Die Summe aller jugendhilferechtlichen Zuständigkeiten für unbegleitete Minderjährige beträgt zum Stichtag 12.12.2023 10.158.

  1. Welche Summe hat das Land NRW in 2021, 2022 und im Jahr 2023 bis zum Zeit­punkt der Beantwortung dieser Anfrage den Kommunen bzw. den Jugendämtern in NRW für die Unterbringung und Betreuung der UMA jährlich insgesamt erstat­tet? (Bitte jeweils aufschlüsseln nach Kreis bzw. kreisfreier Stadt, Betrag sowie nach der Anzahl der in den einzelnen Jahren dort jeweils zu versorgenden Perso­nen)

Es wird darauf hingewiesen, dass nur die Auszahlungen an die Kommunen dargestellt werden, eine Zuordnung zur Entstehung der Aufwendungen im Jugendamt ist nicht möglich. Die Ju­gendämter können Kosten bis zu vier Jahre nach Entstehung fristgerecht zur Erstattung vor­legen (hierzu bereits erläutert in der Beantwortung der Kleinen Anfrage 873, Drucksache 18/2457).

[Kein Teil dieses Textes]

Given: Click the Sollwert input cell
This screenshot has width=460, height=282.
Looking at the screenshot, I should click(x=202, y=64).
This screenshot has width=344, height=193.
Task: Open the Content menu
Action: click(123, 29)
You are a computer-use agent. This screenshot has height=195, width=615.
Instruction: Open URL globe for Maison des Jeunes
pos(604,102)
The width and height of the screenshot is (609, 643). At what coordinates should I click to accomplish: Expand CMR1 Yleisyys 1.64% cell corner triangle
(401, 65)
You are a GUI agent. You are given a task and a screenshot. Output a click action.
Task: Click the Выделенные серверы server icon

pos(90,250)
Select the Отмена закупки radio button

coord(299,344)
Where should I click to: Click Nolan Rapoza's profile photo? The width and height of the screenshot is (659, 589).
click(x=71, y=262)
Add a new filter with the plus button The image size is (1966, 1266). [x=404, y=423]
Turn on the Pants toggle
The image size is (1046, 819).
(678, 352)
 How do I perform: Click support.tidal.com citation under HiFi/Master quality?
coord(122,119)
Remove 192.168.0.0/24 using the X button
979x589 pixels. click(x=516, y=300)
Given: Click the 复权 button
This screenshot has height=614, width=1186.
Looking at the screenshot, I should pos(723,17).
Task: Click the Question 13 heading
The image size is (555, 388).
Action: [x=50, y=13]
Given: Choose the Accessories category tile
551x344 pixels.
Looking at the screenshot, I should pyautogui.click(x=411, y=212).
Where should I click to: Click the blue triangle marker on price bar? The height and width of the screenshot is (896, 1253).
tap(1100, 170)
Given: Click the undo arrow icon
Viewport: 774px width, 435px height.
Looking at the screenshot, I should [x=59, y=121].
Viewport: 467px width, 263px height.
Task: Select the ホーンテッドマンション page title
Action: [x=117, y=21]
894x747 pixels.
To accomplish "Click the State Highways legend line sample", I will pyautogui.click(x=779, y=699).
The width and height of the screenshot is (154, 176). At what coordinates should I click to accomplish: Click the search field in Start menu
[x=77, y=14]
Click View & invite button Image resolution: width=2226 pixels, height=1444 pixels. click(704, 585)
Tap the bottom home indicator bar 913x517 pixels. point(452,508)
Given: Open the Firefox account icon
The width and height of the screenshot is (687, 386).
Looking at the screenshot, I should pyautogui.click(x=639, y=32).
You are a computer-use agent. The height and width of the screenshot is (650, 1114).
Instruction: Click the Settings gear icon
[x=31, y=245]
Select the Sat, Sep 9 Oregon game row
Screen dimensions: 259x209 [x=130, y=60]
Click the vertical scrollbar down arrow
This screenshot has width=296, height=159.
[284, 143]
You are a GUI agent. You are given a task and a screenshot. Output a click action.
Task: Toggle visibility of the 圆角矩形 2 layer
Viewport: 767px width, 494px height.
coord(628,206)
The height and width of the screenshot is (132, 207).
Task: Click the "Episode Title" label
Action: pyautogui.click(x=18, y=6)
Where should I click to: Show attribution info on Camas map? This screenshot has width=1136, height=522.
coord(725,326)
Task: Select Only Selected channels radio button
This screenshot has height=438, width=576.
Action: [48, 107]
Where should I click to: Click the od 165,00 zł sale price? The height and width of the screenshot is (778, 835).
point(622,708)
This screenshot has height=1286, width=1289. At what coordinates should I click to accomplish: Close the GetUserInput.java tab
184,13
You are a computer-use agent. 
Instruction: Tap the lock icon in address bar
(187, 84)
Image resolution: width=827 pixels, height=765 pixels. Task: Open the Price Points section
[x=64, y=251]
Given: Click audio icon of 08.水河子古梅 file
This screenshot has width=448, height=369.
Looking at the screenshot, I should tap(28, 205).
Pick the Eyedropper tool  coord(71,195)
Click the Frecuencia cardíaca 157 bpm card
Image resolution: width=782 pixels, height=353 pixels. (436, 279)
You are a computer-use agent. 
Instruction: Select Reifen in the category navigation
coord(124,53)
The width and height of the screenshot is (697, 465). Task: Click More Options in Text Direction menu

Die im Jahr 2021 an die Kommunen/ Jugendämter ausgezahlten Aufwendungserstattungen nach § 89d SGB VIII wurden bereits mit Beantwortung der Kleinen Anfrage 297 (Drucksache 18/869) dargestellt. Der Anlage 2 können die Kostenerstattungen an die Jugendämter nach § 89d SGB VIII für die Jahre 2022 und 2023 (Stichtag 12.12.2023) entnommen werden.